→ **Task to carry out**
Pull every line holding the string "computer" from the records below.
Start of Input data
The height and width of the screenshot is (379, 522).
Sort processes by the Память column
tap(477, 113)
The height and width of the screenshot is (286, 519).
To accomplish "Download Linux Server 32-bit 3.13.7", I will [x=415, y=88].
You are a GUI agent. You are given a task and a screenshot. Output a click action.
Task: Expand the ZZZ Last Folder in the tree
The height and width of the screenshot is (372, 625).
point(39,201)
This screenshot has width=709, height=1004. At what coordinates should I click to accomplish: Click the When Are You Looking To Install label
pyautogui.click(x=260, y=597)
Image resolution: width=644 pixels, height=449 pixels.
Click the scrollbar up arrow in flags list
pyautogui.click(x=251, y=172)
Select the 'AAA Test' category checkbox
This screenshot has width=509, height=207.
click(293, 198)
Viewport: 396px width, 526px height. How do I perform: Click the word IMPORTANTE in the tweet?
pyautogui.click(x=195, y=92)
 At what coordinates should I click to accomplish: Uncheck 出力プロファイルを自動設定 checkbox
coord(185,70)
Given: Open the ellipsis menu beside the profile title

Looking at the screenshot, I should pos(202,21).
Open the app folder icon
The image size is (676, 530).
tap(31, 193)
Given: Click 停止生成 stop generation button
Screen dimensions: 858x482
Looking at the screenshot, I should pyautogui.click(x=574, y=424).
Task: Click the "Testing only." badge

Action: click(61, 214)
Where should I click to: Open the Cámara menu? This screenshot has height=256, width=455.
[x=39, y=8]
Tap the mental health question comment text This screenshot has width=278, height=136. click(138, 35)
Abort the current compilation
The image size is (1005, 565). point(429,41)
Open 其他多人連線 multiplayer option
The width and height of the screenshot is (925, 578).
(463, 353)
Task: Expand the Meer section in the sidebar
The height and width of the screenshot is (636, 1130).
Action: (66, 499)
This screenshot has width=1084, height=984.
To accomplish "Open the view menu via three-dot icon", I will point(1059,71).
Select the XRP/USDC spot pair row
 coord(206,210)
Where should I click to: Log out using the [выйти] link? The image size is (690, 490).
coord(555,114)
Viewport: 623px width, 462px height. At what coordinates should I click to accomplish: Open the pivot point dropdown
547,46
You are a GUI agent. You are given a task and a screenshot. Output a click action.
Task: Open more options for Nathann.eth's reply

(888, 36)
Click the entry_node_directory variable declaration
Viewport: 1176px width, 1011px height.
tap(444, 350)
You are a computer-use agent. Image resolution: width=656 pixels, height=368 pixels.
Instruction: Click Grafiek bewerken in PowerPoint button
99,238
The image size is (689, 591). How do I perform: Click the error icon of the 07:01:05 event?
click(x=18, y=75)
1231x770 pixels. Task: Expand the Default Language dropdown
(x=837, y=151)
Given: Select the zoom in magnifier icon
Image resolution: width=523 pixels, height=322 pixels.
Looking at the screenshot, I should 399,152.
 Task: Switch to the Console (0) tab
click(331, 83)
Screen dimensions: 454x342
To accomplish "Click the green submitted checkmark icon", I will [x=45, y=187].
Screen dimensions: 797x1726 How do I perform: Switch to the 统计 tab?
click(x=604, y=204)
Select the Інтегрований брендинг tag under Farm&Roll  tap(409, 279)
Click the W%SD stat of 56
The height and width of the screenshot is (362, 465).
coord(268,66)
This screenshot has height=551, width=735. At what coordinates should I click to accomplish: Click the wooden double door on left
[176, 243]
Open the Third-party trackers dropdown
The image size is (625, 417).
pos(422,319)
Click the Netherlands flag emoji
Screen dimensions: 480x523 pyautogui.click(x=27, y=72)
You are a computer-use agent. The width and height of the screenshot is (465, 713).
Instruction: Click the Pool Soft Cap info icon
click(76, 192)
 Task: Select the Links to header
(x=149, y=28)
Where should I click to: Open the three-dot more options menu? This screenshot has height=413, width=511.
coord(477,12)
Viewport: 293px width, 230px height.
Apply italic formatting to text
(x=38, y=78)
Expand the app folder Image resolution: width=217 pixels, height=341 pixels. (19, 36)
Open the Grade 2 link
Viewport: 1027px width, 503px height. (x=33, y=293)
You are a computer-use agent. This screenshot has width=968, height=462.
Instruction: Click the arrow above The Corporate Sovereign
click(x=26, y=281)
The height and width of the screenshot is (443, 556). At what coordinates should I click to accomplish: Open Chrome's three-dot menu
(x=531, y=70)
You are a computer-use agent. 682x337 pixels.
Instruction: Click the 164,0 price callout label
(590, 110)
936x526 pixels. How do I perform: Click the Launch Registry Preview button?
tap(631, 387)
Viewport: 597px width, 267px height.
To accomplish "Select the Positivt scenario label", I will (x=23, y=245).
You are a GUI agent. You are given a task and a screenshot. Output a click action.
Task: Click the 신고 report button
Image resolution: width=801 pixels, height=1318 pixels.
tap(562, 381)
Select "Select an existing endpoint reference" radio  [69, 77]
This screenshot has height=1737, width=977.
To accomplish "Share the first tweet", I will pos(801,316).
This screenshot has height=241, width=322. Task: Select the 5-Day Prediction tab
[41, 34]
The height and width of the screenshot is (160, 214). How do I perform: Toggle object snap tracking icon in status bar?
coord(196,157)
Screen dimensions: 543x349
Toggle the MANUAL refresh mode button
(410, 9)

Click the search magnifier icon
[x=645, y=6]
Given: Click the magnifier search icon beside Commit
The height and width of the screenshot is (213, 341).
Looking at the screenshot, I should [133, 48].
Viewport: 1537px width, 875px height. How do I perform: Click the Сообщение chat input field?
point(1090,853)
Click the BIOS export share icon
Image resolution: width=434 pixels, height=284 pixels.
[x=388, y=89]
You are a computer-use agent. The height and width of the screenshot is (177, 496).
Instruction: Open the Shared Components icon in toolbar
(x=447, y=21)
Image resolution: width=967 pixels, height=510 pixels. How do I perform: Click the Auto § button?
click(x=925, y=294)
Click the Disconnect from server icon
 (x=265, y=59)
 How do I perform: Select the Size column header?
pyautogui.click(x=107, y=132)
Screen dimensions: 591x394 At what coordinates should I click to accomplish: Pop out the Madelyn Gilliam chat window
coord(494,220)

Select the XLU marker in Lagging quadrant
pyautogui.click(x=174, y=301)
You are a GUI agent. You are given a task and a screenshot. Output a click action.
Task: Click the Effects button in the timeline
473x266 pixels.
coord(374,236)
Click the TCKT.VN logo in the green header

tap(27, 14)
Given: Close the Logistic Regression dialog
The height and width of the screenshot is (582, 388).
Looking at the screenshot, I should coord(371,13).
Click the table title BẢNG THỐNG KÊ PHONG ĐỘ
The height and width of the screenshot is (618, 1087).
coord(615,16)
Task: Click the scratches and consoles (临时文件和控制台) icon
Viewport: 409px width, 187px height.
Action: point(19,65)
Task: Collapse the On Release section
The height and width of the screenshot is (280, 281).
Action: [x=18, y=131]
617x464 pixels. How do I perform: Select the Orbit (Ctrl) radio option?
End of Input data
→ **Result**
You are a computer-use agent. Image resolution: width=656 pixels, height=368 pixels.
You are a computer-use agent. The width and height of the screenshot is (465, 713).
You are a computer-use agent. This screenshot has width=968, height=462.
You are a computer-use agent. 682x337 pixels.
You are a computer-use agent. The height and width of the screenshot is (177, 496).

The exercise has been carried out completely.